Advice Roundup: The Week's Worst

A breakdown of this week's most terrible advice.

Advice Roundup

The Week’s Worst Relationship Advice

Thongs ain’t wrong!

-Judy McGuire

woman wearing a thongApproximately 15 years after the fact, Dear Abby addresses the all-important butt floss issue. When told by a young reader that her mother feels thongs are sinful, Abby weighs in on their side, but adds, “Frankly, I have never understood the thong underwear fad. For many decades women have struggled to keep their panties from bunching up exactly where the thong is designed to go – and the feeling is really uncomfortable.”

Abby, honey, I’m with you in the granny panty camp, but the kids have been digging the thong for OVER a decade now. You’re a little late on this one.

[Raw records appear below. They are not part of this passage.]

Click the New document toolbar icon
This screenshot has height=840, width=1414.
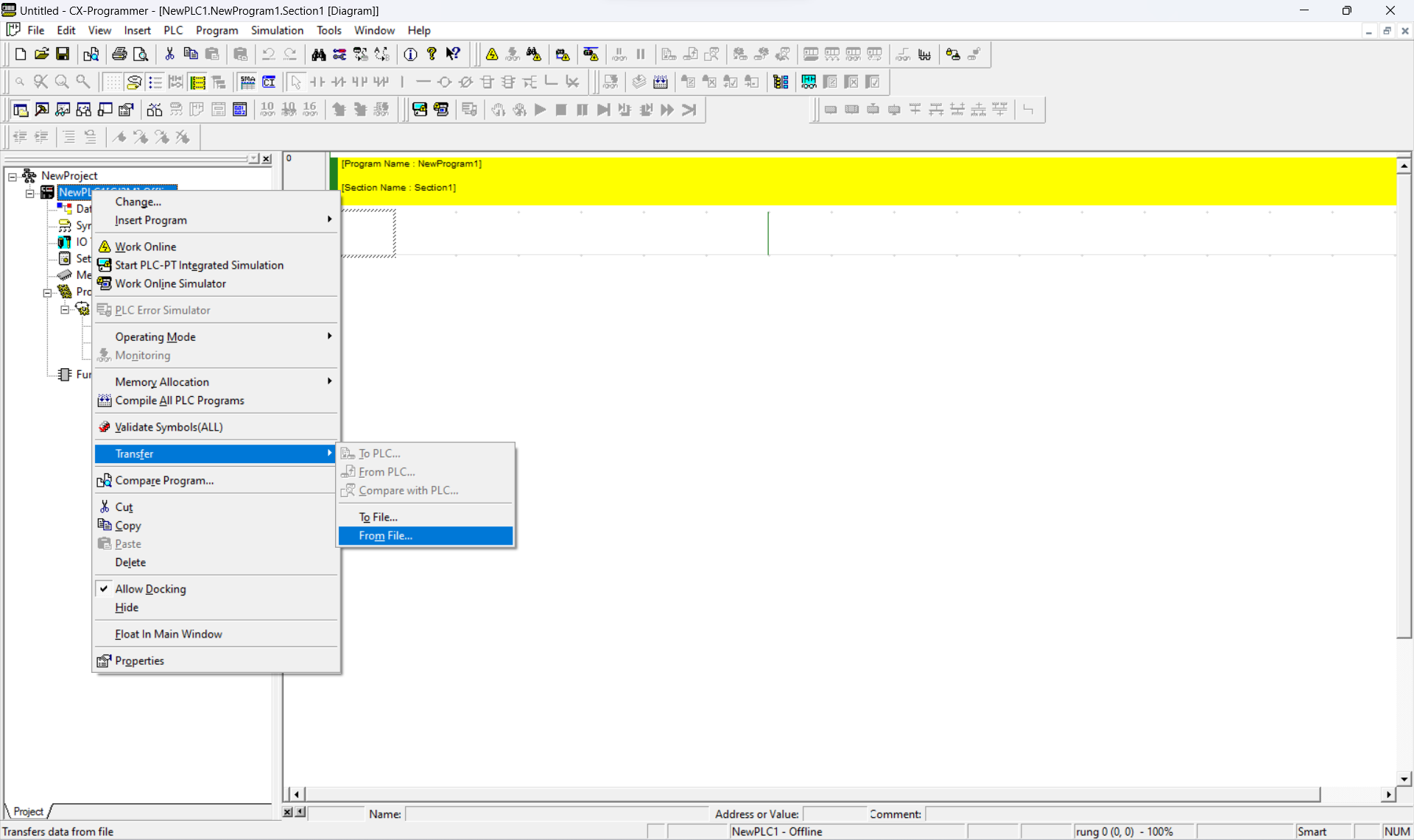pos(21,54)
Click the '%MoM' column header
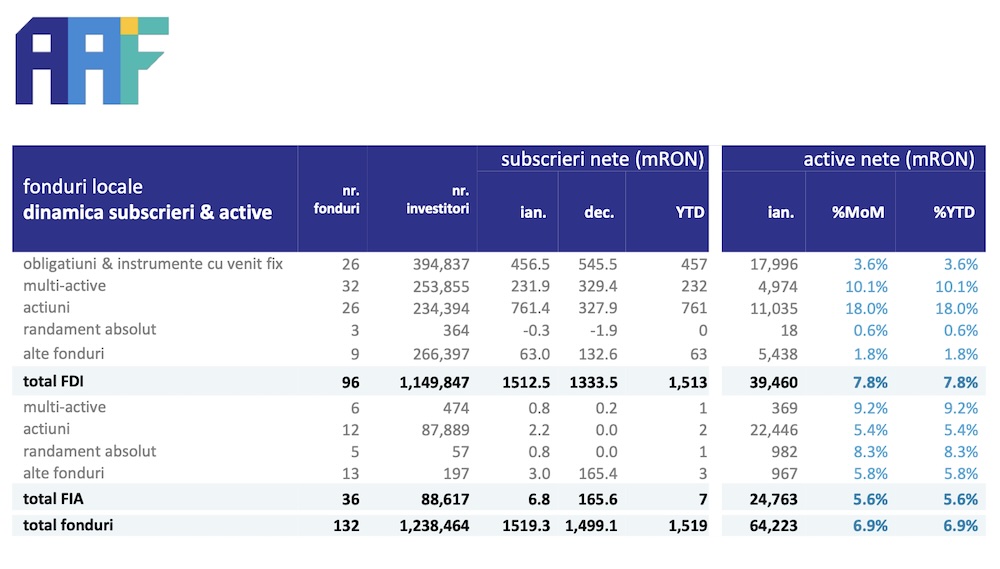 click(x=860, y=212)
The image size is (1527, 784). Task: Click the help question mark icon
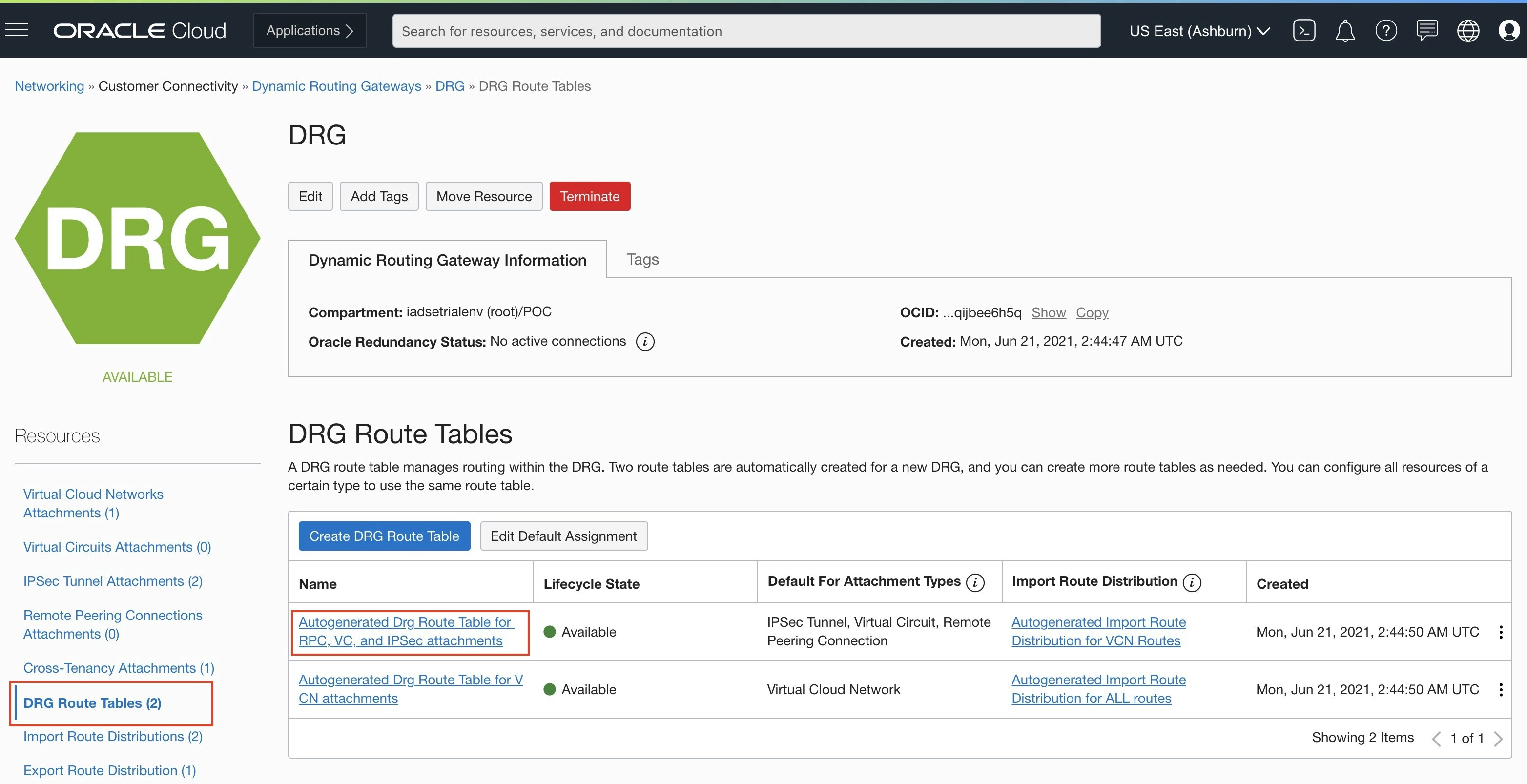(1385, 30)
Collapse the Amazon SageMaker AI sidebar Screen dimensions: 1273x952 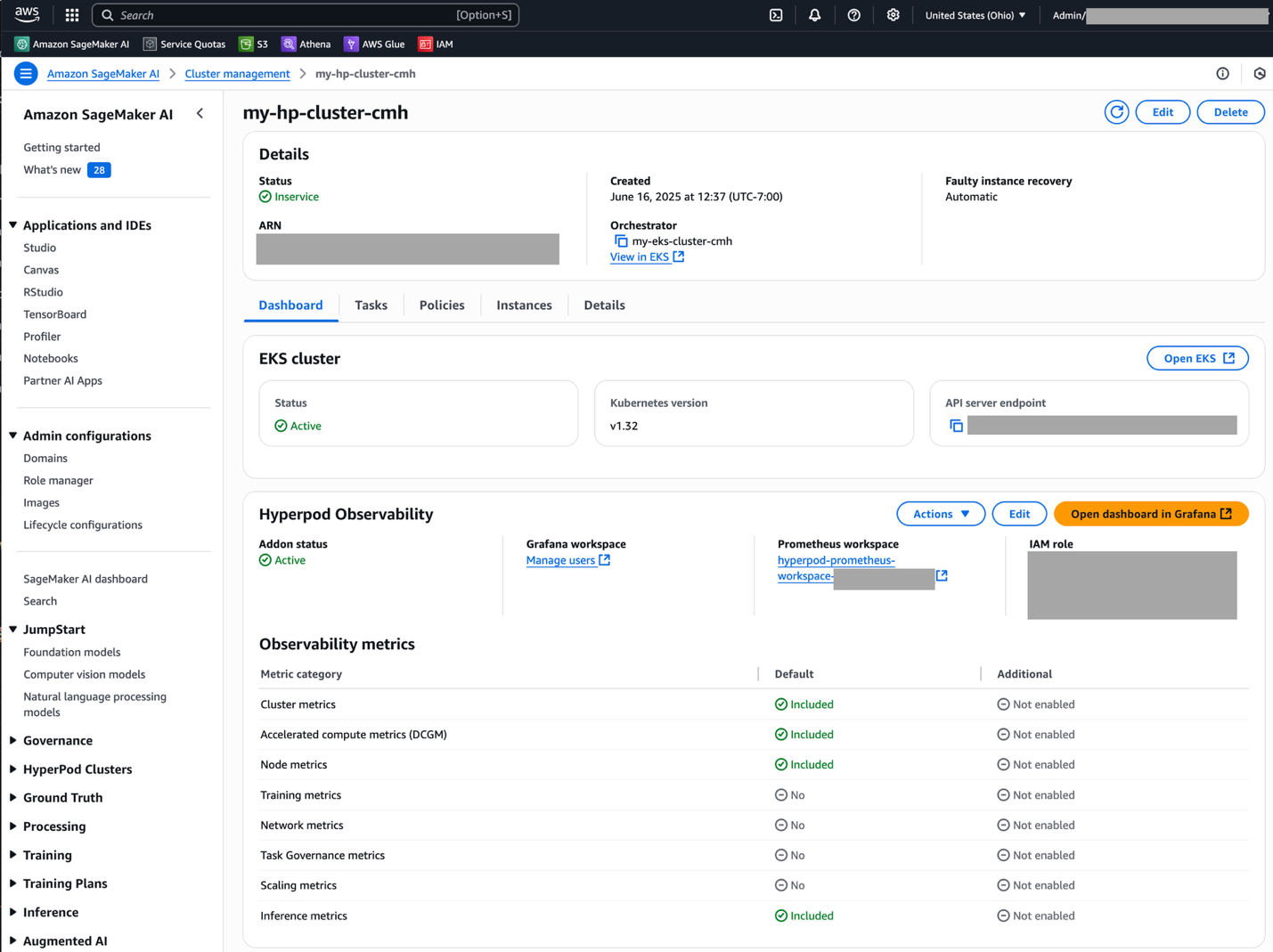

Speaking of what not to wear, the Times of London enlisted two experts to answer all your sex questions. This week they hear from a 16-year-old boy who wants to wear his mother’s lycra leggings and wonders if this is weird or unhealthy.

The first expert, Suzi Godson, casually reassures the boy that in the pantheon of fetishes, this one is mild and he’s at an age where pretty much everything turns him on anyway. She tells him that his friends might mock him at first, but will probably wind up admiring him for his originality. (Godson also advises him that he’ll have to wash the leggings between wears, which might seem like common sense, but we’re talking about a teenage boy here).

The other expert is far more uptight and judgey. Dr. Thomas Stuttaford gravely tells our young man that he’s probably a transvestite. Adding, “Cross dressing – transvestism – seems to be more common in the art world. This may be more apparent than real and only reflect an environment in which unusual or flamboyant dress will be considered Bohemian.” Um, what?

Maybe you see more cross-dressers in the entertainment and arts because they’re out, but spend a couple days at Fantasia Fair, a weeklong transgender event in Provincetown, MA, and you’ll see that accountants are just as likely as comedians to dabble in women’s dress. They’re simply less likely to wear their outfits to work.

But all of this is beside the point. We’re talking about a 16-year-old boy here. His sexuality is just emerging and to categorize him as anything is irresponsible. Like the first – and real – expert explained, “Far worse to be 16 and obsessed with wearing hooded sweatshirts and carrying kitchen knives.”